Below are some records. Print all of them exactly as they appear.

START Data for this task

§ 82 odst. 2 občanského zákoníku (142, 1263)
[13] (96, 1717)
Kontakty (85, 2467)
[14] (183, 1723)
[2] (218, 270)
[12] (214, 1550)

END Data for this task

**Written solution**
§ 82 odst. 2 občanského zákoníku (142, 1263)
[13] (96, 1717)
Kontakty (85, 2467)
[14] (183, 1723)
[2] (218, 270)
[12] (214, 1550)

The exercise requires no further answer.